Mr. Papandreou was speaking to reporters after a meeting with NATO Secretary General Javier Solana, who told him that the alliance was ready to move against Belgrade.
The Greek minister said he told Mr. Solana that pressure should be brought to bear on Yugoslav President Slobodan Milosevic so that "even at the last minute he can take the necessary initiatives to avert a military clash in Kosovo."
Mr. Papandreou reiterated that Greek troops would participate in a mission in Kosovo only at the request of both Belgrade and the Kosovo Albanians.
"Greece believes that there can and should not be a military solution to the Kosovo problem," he said.
Also discussed during the meeting were Greek-Turkish relations, the foreign minister said.
EU foreign ministers' meeting:
In later comments after the conclusion of the "15" European Union (EU) foreign ministers council, Mr. Papandreou added that a military intervention in Kosovo, although not desirable by anyone, could begin soon.
He reiterated the Greek position about exhausting all possibilities for finding a peaceful solution, while pointing to the negative stance of other Balkan states (Rumania, Bulgaria, FYROM and Turkey) toward a possible intervention, fearing "transfusion of the problem" to nearby regions.
He added that as a last bid to find a solution, the British and French foreign ministers may visit Belgrade after coordination with US envoy Richard Holbrooke, who is already there.
The EU foreign ministers council in a statement condemned the further deployment of the Serbian forces in Kosovo as well as acts of violence against the Albanian-speaking population, as well as acts of violence by the latter. Finally, he called on the Yugoslav side to accept the final agreement, which followed the Rambouillet talks.
The council also deliberated on the contents of a statement to prevent polarization in the Middle East leading up to May 4, anticipated to be the date when the Palestinian state is proclaimed independent.
Tsohatzopoulos talks with US ambassador:
In a related development in Athens, National Defense Minister Akis Tsohatzopoulos yesterday discussed developments in Kosovo with US ambassador Nicholas Burns.

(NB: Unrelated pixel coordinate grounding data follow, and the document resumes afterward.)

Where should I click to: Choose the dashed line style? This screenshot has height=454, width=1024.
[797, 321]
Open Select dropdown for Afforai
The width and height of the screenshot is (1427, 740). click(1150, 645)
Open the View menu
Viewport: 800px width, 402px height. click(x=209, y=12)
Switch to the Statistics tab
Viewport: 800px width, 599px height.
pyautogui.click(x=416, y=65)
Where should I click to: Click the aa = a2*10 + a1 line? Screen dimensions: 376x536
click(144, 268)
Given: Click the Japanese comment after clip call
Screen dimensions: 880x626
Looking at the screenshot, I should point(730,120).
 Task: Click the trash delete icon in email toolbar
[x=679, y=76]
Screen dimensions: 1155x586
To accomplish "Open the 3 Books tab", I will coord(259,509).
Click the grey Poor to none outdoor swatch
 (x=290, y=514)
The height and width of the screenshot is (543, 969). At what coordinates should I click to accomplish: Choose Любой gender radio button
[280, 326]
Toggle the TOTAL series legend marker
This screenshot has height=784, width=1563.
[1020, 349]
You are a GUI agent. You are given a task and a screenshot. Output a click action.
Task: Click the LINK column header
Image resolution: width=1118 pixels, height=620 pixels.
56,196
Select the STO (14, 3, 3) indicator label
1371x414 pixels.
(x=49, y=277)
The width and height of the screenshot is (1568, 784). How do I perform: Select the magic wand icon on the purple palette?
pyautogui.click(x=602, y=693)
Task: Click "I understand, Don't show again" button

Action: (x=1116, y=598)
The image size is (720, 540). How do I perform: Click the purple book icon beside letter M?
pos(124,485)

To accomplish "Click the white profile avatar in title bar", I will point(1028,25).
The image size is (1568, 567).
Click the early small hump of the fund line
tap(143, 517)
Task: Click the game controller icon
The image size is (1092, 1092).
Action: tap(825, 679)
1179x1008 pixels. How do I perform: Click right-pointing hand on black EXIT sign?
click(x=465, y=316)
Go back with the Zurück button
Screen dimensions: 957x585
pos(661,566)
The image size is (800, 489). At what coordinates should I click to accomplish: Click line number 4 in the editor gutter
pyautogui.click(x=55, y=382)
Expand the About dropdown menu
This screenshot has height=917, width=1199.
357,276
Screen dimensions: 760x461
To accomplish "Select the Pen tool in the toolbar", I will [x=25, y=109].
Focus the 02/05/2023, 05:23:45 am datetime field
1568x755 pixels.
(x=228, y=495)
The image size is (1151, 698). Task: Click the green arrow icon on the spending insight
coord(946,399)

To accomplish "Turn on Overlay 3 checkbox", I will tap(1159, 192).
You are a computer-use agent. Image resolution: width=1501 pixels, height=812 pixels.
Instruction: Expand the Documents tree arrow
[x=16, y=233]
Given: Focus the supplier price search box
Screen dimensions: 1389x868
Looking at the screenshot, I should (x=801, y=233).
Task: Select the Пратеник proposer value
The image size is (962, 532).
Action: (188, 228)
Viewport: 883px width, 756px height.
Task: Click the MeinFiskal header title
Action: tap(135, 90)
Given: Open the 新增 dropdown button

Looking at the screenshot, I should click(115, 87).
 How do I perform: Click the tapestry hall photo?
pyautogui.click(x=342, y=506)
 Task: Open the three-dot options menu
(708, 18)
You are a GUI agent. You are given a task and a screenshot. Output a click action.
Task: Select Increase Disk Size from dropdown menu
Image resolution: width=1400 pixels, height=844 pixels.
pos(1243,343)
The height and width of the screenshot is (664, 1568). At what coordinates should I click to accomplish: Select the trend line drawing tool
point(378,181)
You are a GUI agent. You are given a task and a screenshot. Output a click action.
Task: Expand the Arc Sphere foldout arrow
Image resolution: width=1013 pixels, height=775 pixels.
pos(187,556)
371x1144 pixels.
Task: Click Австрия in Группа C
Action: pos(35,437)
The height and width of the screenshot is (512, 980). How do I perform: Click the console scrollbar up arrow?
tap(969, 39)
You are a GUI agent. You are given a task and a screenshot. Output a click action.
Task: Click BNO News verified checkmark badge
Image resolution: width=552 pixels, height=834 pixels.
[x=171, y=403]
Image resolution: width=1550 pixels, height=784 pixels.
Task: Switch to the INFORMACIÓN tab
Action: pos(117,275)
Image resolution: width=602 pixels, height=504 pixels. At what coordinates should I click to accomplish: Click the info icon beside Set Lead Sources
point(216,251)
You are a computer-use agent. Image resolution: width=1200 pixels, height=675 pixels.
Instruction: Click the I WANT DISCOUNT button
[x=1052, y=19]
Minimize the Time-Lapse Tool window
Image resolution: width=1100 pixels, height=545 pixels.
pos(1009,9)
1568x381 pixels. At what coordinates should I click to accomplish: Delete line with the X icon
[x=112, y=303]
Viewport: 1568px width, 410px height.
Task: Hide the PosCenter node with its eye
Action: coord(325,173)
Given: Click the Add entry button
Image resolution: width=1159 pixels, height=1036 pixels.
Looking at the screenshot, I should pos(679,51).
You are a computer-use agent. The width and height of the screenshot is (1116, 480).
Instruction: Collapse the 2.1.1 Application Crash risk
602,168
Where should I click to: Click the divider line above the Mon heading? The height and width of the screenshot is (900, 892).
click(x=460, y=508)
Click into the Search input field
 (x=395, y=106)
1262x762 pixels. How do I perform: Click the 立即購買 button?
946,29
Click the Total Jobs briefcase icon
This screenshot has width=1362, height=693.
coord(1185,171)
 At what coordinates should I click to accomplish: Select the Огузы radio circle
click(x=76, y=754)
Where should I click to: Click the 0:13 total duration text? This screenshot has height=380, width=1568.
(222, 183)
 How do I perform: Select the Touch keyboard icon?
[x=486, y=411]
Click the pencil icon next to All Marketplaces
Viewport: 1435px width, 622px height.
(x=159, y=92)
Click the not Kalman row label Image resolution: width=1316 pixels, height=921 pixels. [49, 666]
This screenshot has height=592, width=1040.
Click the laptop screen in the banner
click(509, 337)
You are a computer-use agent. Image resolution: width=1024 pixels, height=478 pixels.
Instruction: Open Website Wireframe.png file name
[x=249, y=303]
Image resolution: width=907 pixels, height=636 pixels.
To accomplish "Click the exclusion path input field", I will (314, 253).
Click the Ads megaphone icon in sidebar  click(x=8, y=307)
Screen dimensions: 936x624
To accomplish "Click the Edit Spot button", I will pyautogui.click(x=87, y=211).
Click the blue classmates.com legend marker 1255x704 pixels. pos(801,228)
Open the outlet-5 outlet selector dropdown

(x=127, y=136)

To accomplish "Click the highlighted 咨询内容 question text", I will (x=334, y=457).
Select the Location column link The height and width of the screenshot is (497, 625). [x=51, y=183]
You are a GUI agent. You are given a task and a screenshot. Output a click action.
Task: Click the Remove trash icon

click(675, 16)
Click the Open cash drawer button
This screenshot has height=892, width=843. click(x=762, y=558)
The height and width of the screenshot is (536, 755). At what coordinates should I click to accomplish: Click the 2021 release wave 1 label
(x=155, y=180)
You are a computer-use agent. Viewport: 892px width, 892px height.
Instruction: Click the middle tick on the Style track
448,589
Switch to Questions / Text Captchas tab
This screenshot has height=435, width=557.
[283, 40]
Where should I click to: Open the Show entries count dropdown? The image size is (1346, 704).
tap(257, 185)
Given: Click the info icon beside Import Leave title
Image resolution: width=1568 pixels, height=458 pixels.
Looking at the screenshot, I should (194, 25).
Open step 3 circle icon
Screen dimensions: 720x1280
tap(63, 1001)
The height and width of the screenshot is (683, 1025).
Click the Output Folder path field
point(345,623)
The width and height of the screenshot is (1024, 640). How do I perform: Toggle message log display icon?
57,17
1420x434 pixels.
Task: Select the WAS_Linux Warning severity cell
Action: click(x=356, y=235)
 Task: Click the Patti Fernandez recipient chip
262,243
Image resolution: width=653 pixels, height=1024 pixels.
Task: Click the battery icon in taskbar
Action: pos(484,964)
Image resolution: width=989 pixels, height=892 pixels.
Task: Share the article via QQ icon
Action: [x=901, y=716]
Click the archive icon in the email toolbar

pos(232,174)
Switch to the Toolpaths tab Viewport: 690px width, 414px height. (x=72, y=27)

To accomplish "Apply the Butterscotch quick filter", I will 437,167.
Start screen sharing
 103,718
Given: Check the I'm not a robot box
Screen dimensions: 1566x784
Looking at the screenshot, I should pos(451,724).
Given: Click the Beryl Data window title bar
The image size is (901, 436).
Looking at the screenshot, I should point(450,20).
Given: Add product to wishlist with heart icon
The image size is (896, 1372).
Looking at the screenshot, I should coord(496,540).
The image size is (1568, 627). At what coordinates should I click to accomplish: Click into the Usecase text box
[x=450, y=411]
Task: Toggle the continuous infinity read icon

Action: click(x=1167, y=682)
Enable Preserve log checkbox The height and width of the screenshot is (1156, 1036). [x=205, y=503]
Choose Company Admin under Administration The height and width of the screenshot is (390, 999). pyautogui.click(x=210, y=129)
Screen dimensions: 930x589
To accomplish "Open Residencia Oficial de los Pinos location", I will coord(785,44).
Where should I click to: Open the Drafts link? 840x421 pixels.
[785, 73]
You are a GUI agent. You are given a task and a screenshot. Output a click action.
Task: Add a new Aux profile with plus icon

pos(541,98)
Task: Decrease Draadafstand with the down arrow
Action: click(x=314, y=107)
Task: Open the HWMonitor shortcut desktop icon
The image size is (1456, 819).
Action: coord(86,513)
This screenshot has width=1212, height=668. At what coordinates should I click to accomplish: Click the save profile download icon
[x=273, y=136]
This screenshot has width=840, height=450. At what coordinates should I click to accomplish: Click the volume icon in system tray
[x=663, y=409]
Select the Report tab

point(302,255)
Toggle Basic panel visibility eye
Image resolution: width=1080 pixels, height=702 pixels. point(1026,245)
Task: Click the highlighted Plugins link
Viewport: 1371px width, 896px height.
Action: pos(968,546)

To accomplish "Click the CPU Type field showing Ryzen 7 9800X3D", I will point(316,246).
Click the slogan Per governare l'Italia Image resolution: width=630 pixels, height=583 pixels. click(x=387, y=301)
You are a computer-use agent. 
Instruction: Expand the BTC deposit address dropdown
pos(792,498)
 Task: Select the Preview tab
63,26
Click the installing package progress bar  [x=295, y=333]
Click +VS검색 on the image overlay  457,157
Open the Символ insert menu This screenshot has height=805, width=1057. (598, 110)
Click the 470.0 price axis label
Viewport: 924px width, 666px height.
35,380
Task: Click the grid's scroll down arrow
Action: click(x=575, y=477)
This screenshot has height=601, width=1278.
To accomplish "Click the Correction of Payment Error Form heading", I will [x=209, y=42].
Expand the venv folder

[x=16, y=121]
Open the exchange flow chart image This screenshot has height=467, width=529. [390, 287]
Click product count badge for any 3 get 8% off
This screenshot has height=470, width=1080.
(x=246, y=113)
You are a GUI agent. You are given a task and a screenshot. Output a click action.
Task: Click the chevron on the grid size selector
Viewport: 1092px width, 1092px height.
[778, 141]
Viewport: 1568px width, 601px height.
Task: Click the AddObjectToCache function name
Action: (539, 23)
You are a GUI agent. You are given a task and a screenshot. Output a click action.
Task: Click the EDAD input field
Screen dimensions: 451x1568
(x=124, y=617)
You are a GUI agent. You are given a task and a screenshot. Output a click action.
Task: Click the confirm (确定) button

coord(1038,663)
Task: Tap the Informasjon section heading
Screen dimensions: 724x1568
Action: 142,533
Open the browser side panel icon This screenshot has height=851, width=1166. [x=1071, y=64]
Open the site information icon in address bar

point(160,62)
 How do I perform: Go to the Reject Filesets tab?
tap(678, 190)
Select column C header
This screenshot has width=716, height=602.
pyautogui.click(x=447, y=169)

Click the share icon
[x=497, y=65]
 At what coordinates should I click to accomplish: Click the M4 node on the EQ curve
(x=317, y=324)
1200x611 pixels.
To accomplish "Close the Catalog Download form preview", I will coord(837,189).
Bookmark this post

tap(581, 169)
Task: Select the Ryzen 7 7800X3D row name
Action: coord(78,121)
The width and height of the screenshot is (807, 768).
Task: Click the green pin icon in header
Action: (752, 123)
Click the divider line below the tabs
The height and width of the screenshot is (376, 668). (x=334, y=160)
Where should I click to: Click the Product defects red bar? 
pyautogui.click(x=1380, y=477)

According to sources, the Greek minister again told the US envoy that Athens would only participate in a peace mission to the troubled Yugoslav province on the condition there was an agreement between the two sides, something often repeated by Greek officials over the past few months.
The defense minister later left on an official visit to London at the invitation of his British counterpart George Robertson.